* [SUPPLIED DATA]
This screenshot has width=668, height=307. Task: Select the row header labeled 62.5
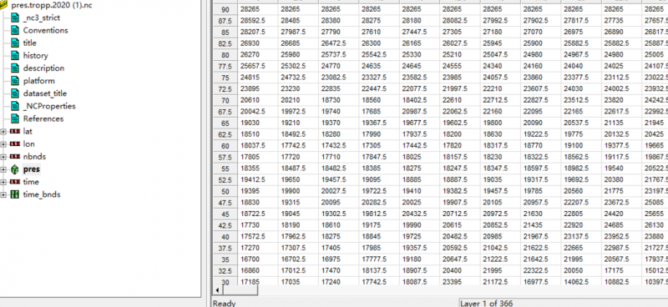[x=225, y=134]
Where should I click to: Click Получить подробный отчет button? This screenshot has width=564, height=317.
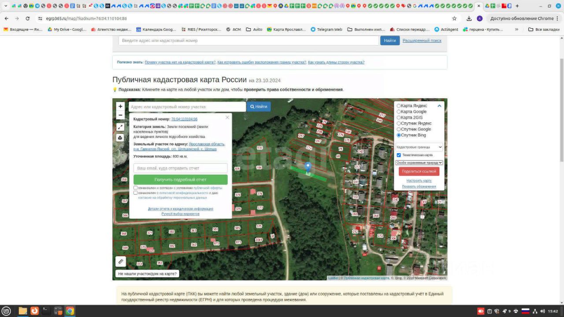[180, 180]
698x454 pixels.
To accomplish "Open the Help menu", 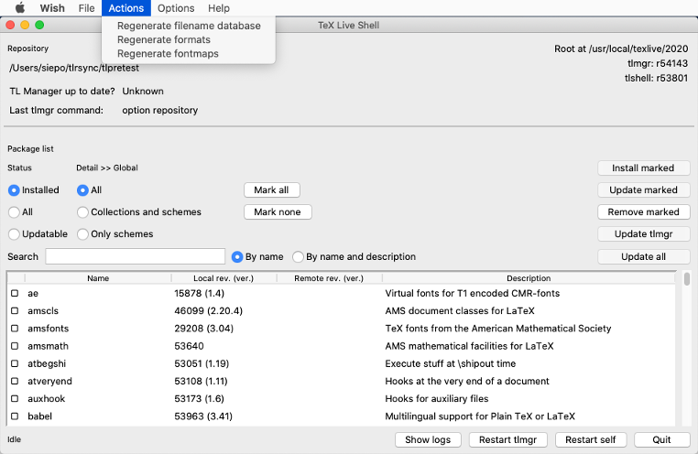I will coord(219,8).
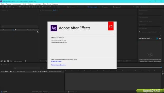Select the Selection arrow tool
The image size is (164, 93).
pos(7,7)
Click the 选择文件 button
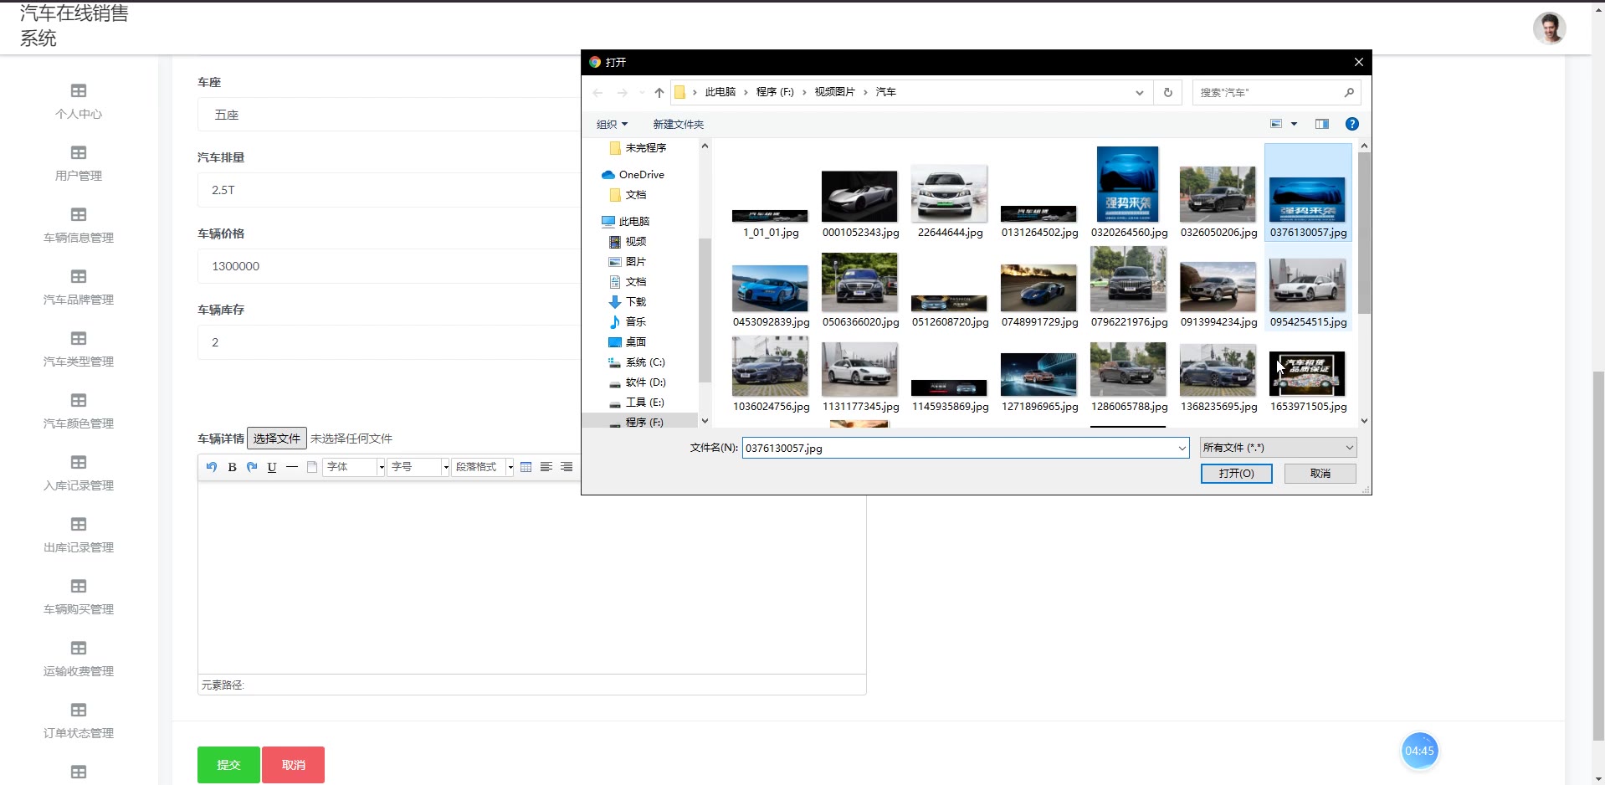The width and height of the screenshot is (1605, 785). [276, 439]
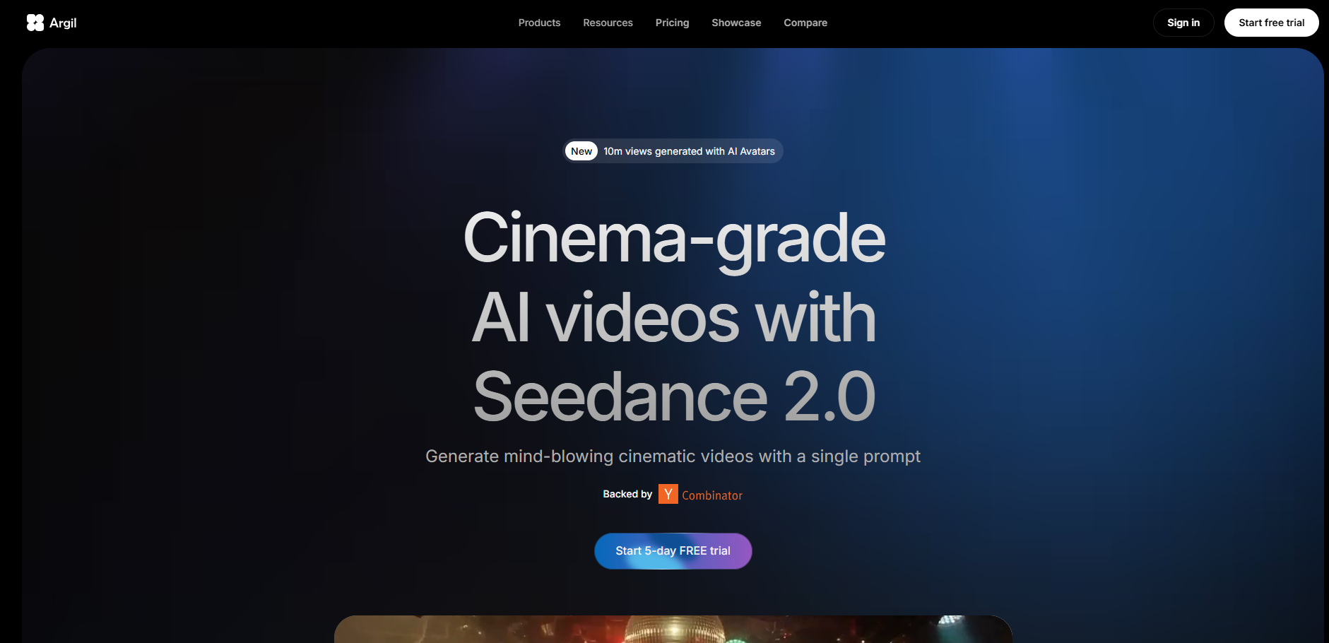Click the Seedance 2.0 headline line
Image resolution: width=1329 pixels, height=643 pixels.
pos(674,397)
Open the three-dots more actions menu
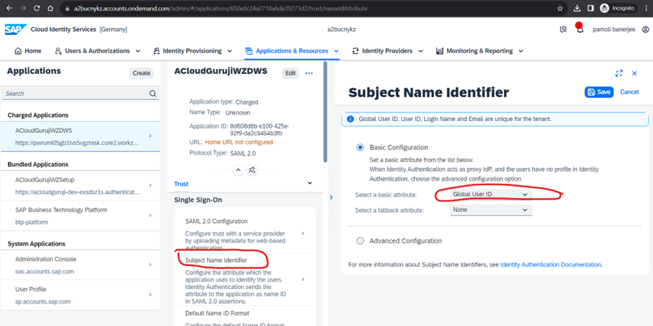 309,73
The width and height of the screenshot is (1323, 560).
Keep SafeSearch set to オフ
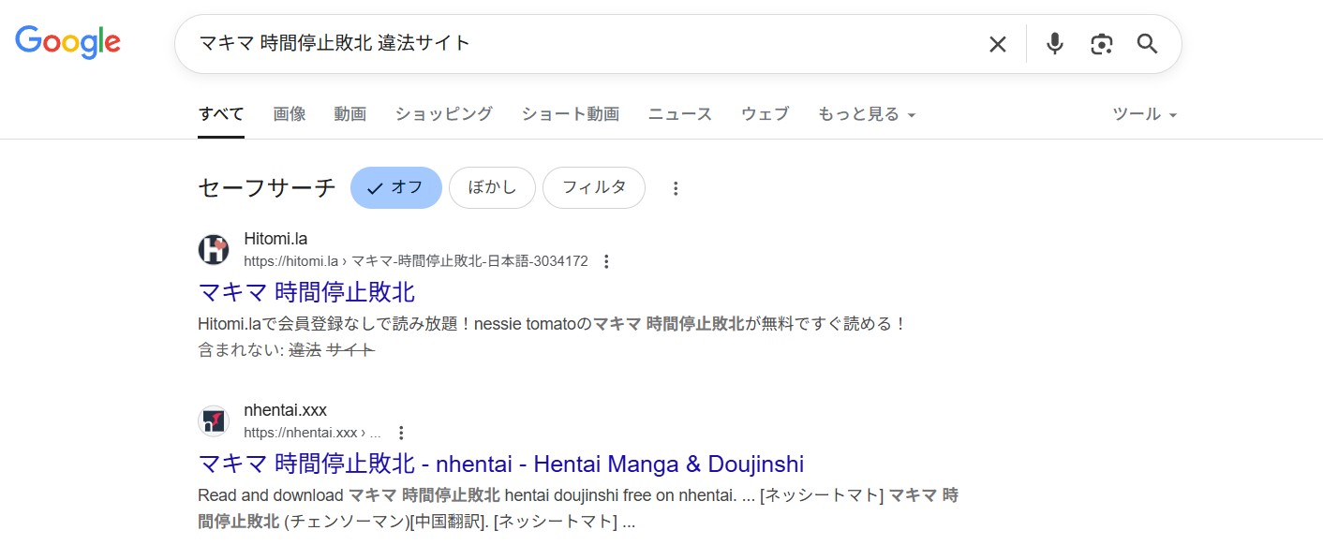(x=395, y=187)
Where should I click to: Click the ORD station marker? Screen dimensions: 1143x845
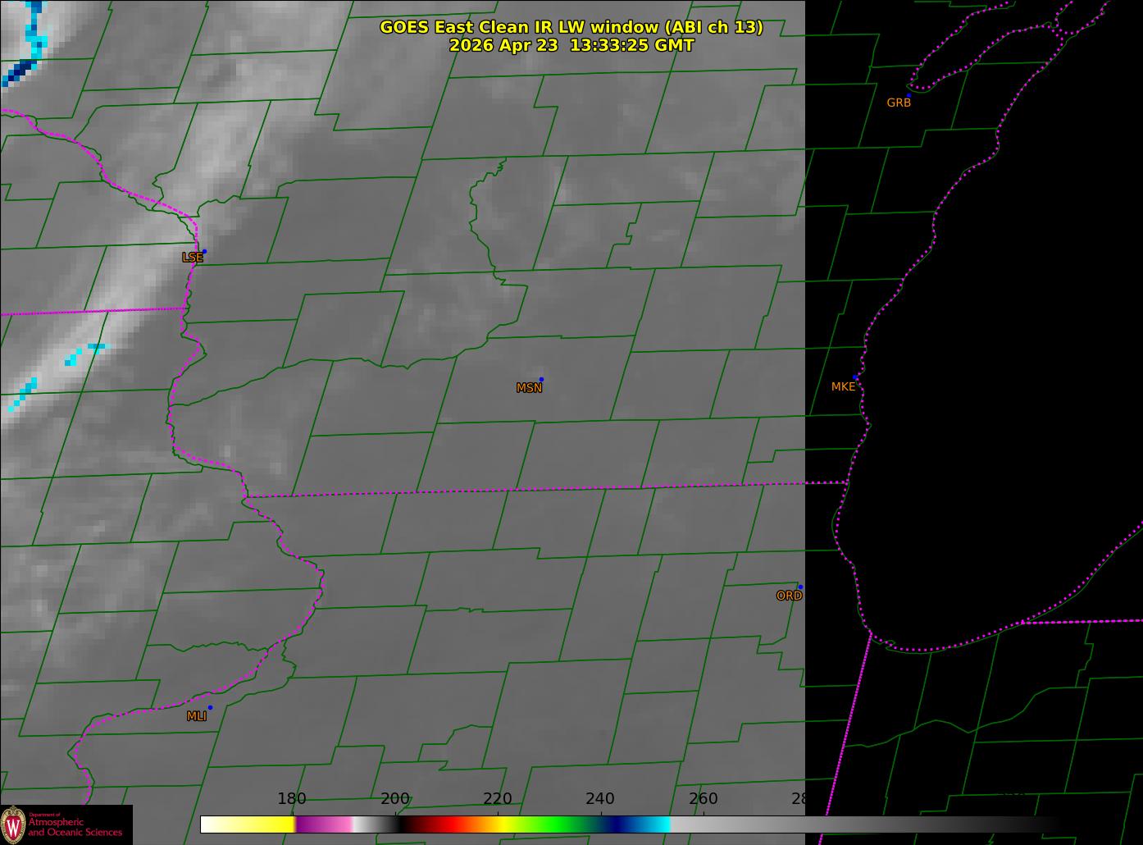[x=800, y=587]
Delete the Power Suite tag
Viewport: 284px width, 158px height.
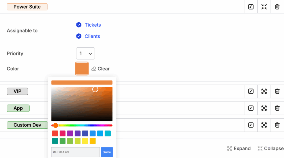[x=277, y=7]
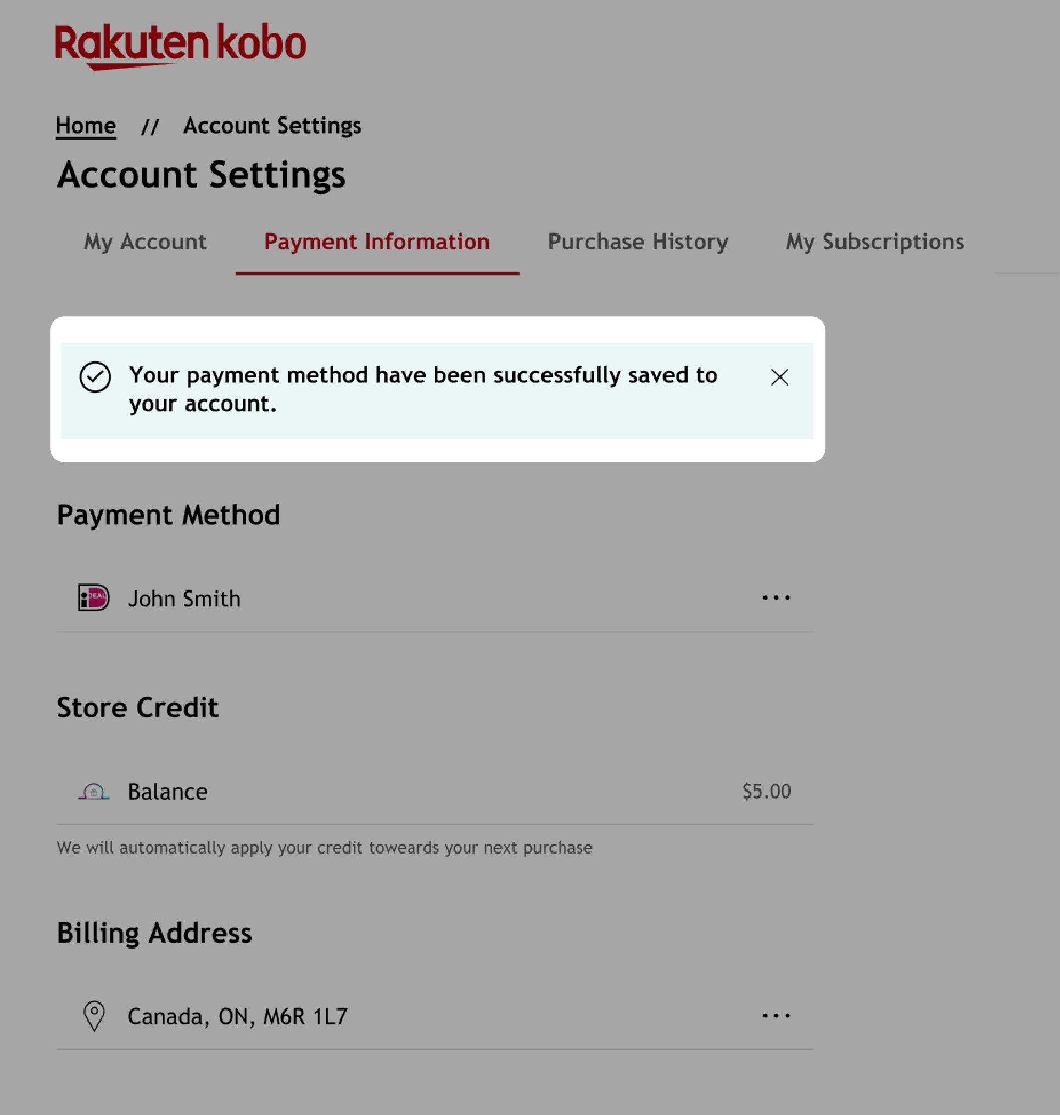The height and width of the screenshot is (1115, 1060).
Task: Dismiss the payment success notification
Action: [778, 376]
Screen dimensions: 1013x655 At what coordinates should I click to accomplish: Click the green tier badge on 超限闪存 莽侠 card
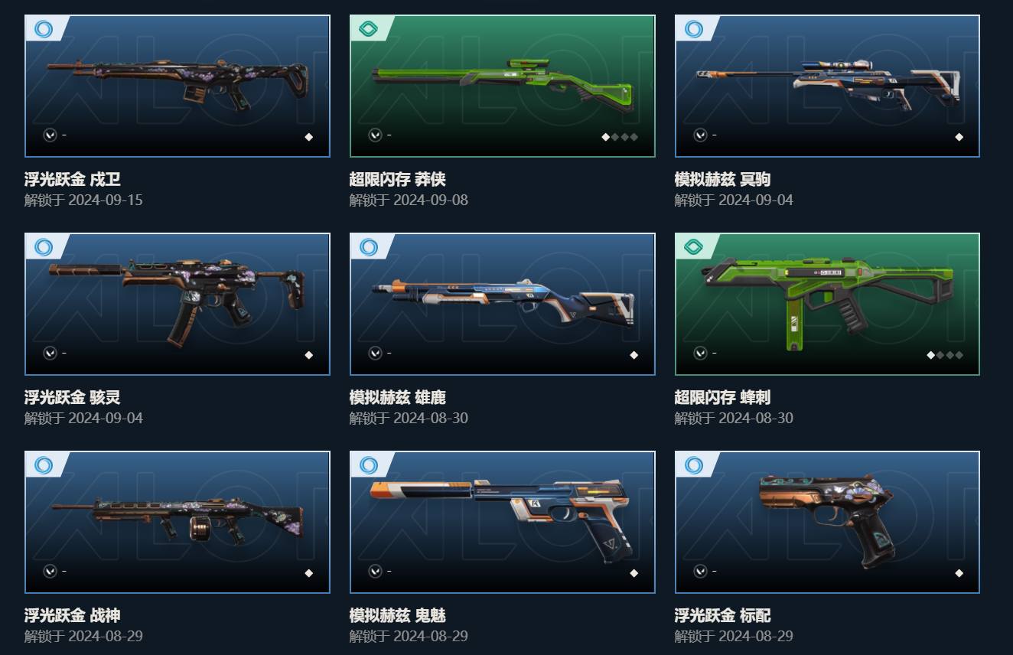(369, 29)
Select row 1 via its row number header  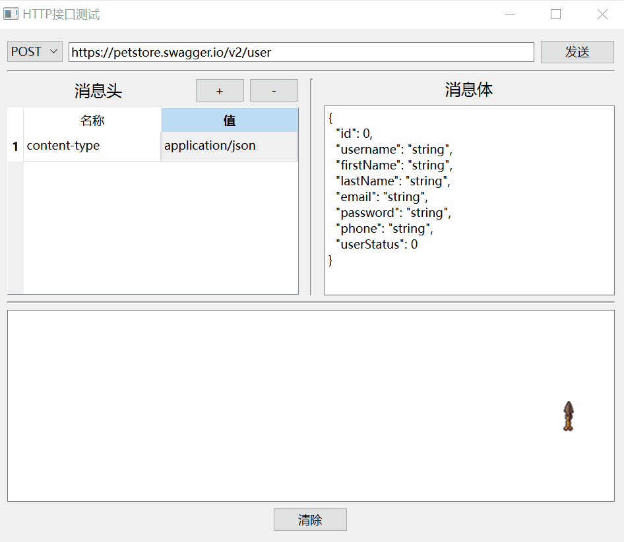[x=15, y=146]
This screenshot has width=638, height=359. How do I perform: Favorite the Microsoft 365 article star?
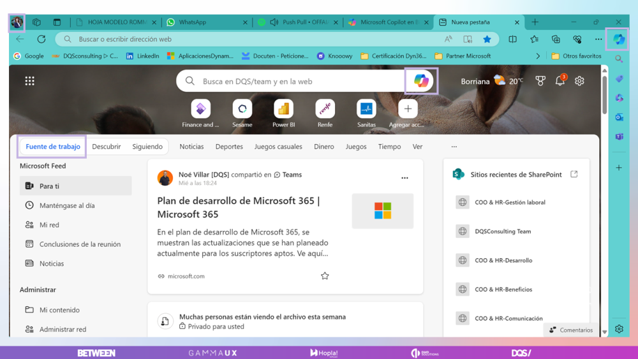point(325,276)
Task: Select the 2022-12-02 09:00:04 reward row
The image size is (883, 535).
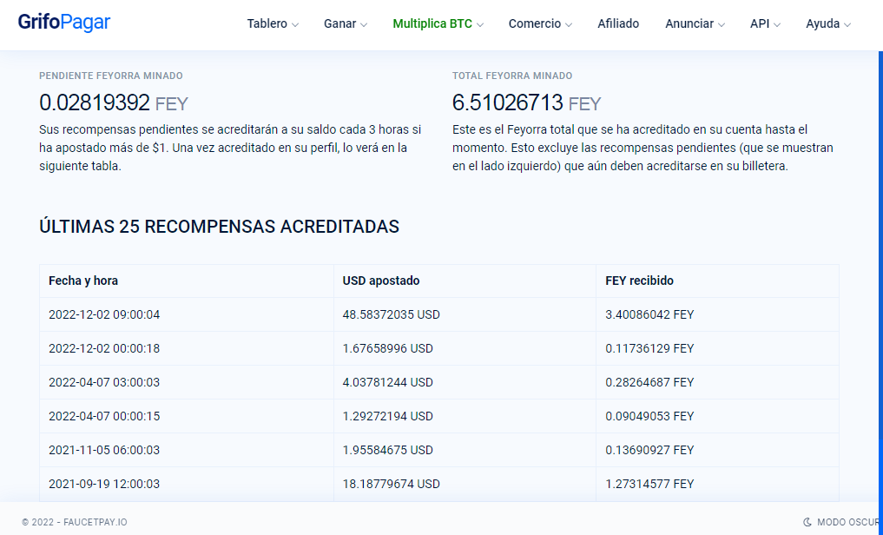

* [REQUIREMENT] Above are some records. Reproduce the lines from the one with "Open the three-dots more actions menu" down to the one with "Delete the Power Suite tag", keeping both, and leave every picture out.

* [FINISHED EXERCISE]
Open the three-dots more actions menu
 309,73
The width and height of the screenshot is (1323, 560).
Keep SafeSearch set to オフ
(x=395, y=187)
Where should I click to: Click the ORD station marker? Screen dimensions: 1143x845
[x=800, y=587]
Delete the Power Suite tag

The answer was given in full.